In an eight-page status report filed late Monday, the committee told the Appeals Panel that “the parties have reached a basic agreement but are subject to approval from the committee to resolve the basic case and appeal” and therefore “respect the requirements.”[ed] The court continues to suspend appeals” until the next update expires on August 15, 2025.

The filing reviews a fast-fire sequence that began after the parties signed a settlement agreement on May 8. Under the agreement, Ripple will pay $50 million, which is 40% of the $125 million civil fine sentenced last year, while the remaining escrow funds and accrued interest will be returned to the company.

The agreement depends on U.S. District Court Judge Analisa Torres lifted her permanent ban signed on August 7, 2024 and ordered the release of the custody. The status report explains: “If the district court issues the required indicative decision,” the parties will seek limited remands so that the trial court can rewrite its judgment, and once completed, both the SEC appeal and Ripple’s cross-claim will be ” [be] Dismissal[ed]. ”

Judge Torres initially refused. On May 15, she rejected the first indicative motion because it failed to work to address the “special situation” standard of the Federal Section 60(b). The opponent returned to a 52-page memorandum on June 12, believing that continuing the lawsuit would waste judicial resources, the evacuation ban was “a necessary condition for settlement” and that the SEC’s own policy was a competitive force after acting chairman Mark T. Uyeda announced the announcement of a competitive park in January.

The committee’s new tone is very different from the posture of former chairman Gary Gensler.

The final judgment in August 2024 locked in a $125 million fine and injunction, while ordering Ripple to 111% of the fine in a escrow account with interest. The parties appealed in October 2024; the SEC’s opening summary landed on January 15, 2025, but before Ripple’s response, the parties jointly requested the Second Circuit to suspend the case under its inaugural settlement on April 10. The court approved the request on April 16.

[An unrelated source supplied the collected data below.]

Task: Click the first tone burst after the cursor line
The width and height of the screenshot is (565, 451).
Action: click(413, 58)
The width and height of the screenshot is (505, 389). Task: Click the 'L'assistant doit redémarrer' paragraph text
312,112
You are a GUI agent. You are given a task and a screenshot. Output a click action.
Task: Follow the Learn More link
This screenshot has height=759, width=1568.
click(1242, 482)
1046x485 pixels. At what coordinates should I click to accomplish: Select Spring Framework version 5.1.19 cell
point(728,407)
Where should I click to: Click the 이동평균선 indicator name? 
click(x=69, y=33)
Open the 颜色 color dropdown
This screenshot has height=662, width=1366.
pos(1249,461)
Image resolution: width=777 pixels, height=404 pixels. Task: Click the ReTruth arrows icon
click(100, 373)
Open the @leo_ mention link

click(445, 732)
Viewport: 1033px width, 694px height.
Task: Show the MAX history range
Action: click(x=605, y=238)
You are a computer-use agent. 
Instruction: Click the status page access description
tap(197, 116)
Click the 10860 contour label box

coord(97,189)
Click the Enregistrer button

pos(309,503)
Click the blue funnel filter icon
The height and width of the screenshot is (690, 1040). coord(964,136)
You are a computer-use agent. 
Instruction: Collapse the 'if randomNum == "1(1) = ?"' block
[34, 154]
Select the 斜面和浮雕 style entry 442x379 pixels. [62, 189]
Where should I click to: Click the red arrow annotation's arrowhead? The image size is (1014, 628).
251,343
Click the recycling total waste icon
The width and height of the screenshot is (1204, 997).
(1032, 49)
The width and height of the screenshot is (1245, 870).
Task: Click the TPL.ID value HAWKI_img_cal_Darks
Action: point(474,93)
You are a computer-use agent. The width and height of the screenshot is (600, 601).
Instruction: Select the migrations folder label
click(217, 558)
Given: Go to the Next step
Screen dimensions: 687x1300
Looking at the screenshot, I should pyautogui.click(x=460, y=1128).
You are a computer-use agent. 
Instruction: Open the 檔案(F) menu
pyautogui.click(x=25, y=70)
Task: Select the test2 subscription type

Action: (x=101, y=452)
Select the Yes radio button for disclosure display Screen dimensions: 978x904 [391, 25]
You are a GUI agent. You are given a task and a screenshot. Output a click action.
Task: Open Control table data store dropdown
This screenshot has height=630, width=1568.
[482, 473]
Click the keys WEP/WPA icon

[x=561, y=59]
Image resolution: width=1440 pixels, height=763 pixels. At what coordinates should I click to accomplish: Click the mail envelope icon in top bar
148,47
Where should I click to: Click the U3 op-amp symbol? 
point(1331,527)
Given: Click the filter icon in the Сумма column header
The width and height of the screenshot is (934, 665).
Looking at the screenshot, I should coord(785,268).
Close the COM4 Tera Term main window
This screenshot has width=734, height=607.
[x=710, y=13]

The new motion argues that the reason for the change since then is that the court has long been considered an “abnormal” factor: a comprehensive solution to the recalibration of crypto enforcement publicly stated by the SEC, and the recalibration of any non-selective disclosures, as there is still no view of any basic summary. The memorandum cites recent voluntary dismissals of other high-profile crypto cases as “evidence from the terminal”[ing] Appeal…will be with [the] Dismissal through joint provisions. ”

Whether Judge Torres will be convinced this time is a key public question. If she expresses her willingness to dissolve the injunction and cut the fine, the limited detention of the Second Circuit will almost automatically follow afterwards. If she beat her, then the appeal (now just got a complete overview on the SEC side), would growl and rebirth.

At press time, XRP was trading at $2.247.